■ Exercise instructions: Only the lines that include "target" should be copied from the data below.

Exercise data Start Marker

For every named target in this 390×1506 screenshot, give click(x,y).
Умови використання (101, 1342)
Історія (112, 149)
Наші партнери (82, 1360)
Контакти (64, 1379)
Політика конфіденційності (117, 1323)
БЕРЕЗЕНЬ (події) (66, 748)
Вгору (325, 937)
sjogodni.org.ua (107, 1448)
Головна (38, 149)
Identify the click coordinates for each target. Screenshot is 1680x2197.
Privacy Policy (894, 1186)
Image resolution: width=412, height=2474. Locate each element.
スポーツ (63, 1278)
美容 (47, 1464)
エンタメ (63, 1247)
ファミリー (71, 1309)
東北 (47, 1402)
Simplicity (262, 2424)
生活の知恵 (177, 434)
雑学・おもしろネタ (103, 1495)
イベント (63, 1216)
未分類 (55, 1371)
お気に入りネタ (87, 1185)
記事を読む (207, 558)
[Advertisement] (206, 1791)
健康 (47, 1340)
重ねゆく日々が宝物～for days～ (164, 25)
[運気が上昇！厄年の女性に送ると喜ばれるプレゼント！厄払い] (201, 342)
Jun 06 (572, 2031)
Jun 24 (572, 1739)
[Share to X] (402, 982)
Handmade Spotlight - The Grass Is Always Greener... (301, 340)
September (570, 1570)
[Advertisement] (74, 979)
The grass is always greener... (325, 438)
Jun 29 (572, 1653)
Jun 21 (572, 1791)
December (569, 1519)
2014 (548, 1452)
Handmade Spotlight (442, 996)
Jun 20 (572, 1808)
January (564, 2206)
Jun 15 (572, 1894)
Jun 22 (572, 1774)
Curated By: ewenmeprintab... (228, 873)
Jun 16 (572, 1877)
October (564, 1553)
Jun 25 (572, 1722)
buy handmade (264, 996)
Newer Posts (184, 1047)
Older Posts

Exercise data End Marker

■ Result below:
For every named target in this 390×1506 screenshot, give click(x,y).
Identify the click coordinates for each target. Screenshot is 1680x2197.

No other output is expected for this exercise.